Not long ago, Louis Bourgeois came upon an apparently abandoned cemetery while hunting in Yalobusha County on some land under control of the Army Corps of Engineers. On the 2nd day of Christmas, after Louis and I shot some rounds from two 20-gauge shotguns and a 12-gauge, we went to the cemetery to take pictures.
The surname on most of the tombstones was either Wright or Benson. The earliest birthdate is July 4, 1797 (William Hardy Benson). The latest death date is 1955 (Ollie Patton Benson), widow of George Goodwin Benson (died 1949).
Later research has revealed that, unsurprisingly, the plot’s name is Benson Cemetery. Given the appearance of the tombstone of Ollie and George, it seems the cemetery couldn’t have been completely abandoned since 1955. I think it’s certain that the current tombstone of Cora Wright Frost has not been sitting there exposed to the elements since the spring of 1905.

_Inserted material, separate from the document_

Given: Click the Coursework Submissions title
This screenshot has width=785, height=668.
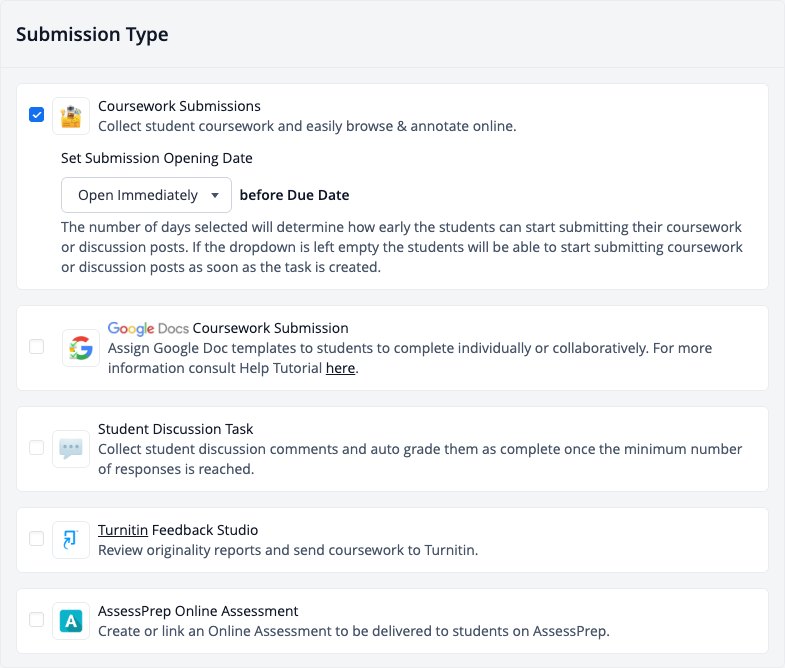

Given how small was the European-descended population of Mississippi in 1797 (especially away from the River or the Coast), I guessed that Hardy Benson was born in the Carolinas. It turns out that Hardy was indeed originally from Greenville, South Carolina.
Further research indicates that Benjamin Benson (1752-1833) (father of William Hardy Benson) was a brother of Henry W Benson (1755-1828). https://ancestors.familysearch.org/en/L2M9-MVR/henry-w-benson-1755-1828
Henry was a wagonmaster in the Revolutionary War. http://genealogytrails.com/miss/revwarsoldiers.html (nb: No other source supports the claim that there are gravestones in Benson Cemetery for Pharaoh or Charles)
To assist people who have slave ancestry there, Yalobusha County has a web page that lists the names of slaveholders with farms of 600 acres or more. “H. Benson” (presumably Hardy) is listed as owning 62 slaves. https://sites.rootsweb.com/~ajac/msyalobusha.htm
The nearest community, of any size, to Benson Cemetery is Oakland, where a December 3, 1862 skirmish took place between Rebels and Federals (14 years after Hardy’s death). The outcome was to stop the southward advance of Federals, including the thwarting of Sherman‘s attempts to capture Vicksburg. https://www.angelfire.com/ms2/grantshilohvicksburg/TheBattleofOaklandMississippi.html
Seventeen days later, poet/painter and cavalry general Earl Van Dorn led a spectacularly successful raid on Holly Springs. Nathan Bedford Forrest conducted other raids against Ulysses Grant. In combination the raids drove Grant (then stationed in Oxford) from Mississippi. https://en.wikipedia.org/wiki/Holly_Springs_Raid
Like Forrest, Van Dorn was utterly fearless in battle. He met his end, though, at the point of a gun fired by Dr. George Peters, an honor killing resulting from Van Dorn’s rumored dalliance with Peters’s vivacious young wife (Jessie), or a daughter (Clara) by one of Peters’s prior 3 wives, or possibly both. Subsequent charges against Dr. Peters were dismissed, and he and the lovely Jessie were eventually romantically reconciled.
Vicksburg fell on July 4, 1863.
Forrest’s cavalry raids continued to wreak havoc on Grant’s forces. Eventually Grant sent a 10,000-man army into Mississippi specifically to kill or capture Forrest. Against overwhelming superiority of men and materiel, Forrest turned the tables and captured a large body of these forces at Bryce’s Crossroads.
Not long afterward (August 22, 1864), Union forces in retaliation burned and looted much of by-then undefended Oxford. (Ole Miss was spared only because two Union officers refused to obey an order to put it to the torch.) https://www.thelocalvoice.net/oxford/150-years-ago-august-22-1864-the-burning-of-oxford-mississippi/
Forrest survived the war without ever being captured. He did not lay down his arms until a month after Lee did. In peacetime, though, he urged reconciliation and national unity.
“In peacetime, though, he urged reconciliation and national unity” for members of the Ku Klux Klan.